Personal information
- Full name: Ali R. Kazemaini
- Date of birth: June 21, 1963 (age 63)
- Place of birth: Tehran, Iran
- Height: 6 ft 0 in (1.83 m)
- Position: Forward

Youth career
- 1980–1983: Cleveland State Vikings

Senior career*
- Years: Team / Apps / (Gls)
- 1984–1988: Cleveland Force (indoor) / 144 / (74)
- 1988–1990: Tacoma Stars (indoor) / 72 / (30)
- 1990–1991: Cleveland Crunch (indoor) / 38 / (2)
- 1991–1992: Baltimore Blast (indoor) / 15 / (1)
- 1992: North York Rockets / 2 / (0)
- 1992–1993: Canton Invaders (indoor) / 29 / (10)

Managerial career
- 1992–2005: John Carroll Blue Streaks
- 2006–2016: Cleveland State Vikings

= Ali Kazemaini =

Iranian-American soccer player and coach

 Ali Kazemaini (born in Tehran, Iran) is a retired Iranian-American soccer forward and former men's head coach at Cleveland State. He spent eight seasons in the Major Indoor Soccer League and one in the National Professional Soccer League, earning 1985 MISL Rookie of the Year honors.

==Youth==
Born in Tehran, Iran, Kazemaini moved to the United States to attend Orange High School in Orange County, California. He graduated from Orange High School in 1980 and entered Cleveland State University that fall. While at Cleveland State, he played on both the school's soccer and tennis teams. In June 1983, the U.S. government discovered that he had allowed his student visa to lapse in January 1979, thus placing him in the country illegally. He subsequently reapplied for a visa as well as U.S. citizenship. Kazemaini played for the Vikings from 1980 to 1983. He finished his career ranked fifth on the career goals list with 41, sixth in points with 102 and ninth in assists with 20. He was a second team All American in 1981 and 1983.

Following his collegiate career, Kazemaini was selected for the 1984 U.S. Olympic soccer team. However, he had not yet received his citizenship before the games began and was dropped from the team.

==Professional==
In 1983, Kazemaini was drafted by both the Cleveland Force of Major Indoor Soccer League and the San Diego Sockers of the North American Soccer League. He signed with the Force, earning Rookie of the Year honors for the 1984–1985 season. When the Force folded following the 1987–1988 season, he moved to the Tacoma Stars. At some point, he moved to the Baltimore Blast, playing for them during at least the 1991–1992 season.

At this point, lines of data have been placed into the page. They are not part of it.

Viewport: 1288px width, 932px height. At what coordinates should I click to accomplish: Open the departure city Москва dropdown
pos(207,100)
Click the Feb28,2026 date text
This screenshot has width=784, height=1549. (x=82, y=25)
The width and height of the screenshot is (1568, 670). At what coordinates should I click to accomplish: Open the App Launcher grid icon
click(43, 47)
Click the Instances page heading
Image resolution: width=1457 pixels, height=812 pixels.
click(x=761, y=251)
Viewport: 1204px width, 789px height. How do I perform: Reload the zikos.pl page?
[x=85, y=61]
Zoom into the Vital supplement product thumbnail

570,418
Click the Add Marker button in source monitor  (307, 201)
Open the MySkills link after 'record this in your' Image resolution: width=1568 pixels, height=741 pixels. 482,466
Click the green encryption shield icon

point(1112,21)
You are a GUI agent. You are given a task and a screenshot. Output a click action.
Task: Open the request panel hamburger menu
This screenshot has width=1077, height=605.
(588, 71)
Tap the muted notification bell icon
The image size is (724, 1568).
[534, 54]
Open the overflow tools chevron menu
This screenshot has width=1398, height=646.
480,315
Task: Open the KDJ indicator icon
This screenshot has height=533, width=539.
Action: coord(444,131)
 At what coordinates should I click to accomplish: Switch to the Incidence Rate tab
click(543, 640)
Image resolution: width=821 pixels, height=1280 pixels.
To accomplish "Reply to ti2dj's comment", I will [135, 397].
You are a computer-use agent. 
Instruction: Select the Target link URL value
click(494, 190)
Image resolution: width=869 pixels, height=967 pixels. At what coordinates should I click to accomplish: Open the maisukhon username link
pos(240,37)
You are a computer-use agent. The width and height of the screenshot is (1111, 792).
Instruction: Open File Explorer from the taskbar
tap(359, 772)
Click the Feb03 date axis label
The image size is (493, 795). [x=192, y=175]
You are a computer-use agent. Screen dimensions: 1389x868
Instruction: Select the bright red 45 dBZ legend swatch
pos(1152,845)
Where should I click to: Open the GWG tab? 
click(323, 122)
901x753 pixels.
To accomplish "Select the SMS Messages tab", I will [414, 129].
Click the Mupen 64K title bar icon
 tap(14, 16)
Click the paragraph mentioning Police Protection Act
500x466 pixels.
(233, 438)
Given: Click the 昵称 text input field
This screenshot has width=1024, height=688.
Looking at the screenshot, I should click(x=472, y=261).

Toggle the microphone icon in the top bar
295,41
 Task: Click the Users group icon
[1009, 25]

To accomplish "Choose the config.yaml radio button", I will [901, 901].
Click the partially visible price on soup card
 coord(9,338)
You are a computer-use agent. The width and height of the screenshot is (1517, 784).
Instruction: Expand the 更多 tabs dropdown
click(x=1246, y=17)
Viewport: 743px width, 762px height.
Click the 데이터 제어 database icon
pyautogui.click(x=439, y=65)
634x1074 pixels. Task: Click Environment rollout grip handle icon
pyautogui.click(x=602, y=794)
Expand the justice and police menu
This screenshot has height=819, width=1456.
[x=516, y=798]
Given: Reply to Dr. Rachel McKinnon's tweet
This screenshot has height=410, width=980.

Both MISL and the Blast folded at the end of the season, and Kazemaini moved to the Canton Invaders of the National Professional Soccer League for the 1992–1993 season, after having appeared for the North York Rockets in the outdoor Canadian Soccer League.

==Coach==
In 1992, John Carroll University hired Kazemaini as head coach. Over fourteen seasons, his team won seven Ohio Athletic Conference regular season titles and four post-season tournament titles and compiled a 177–61–13 record. On December 15, 2005, Kazemaini moved to Cleveland State.

In 2005, Kazemaini coached the Cleveland Soccer Academy in the USL Super Y-League.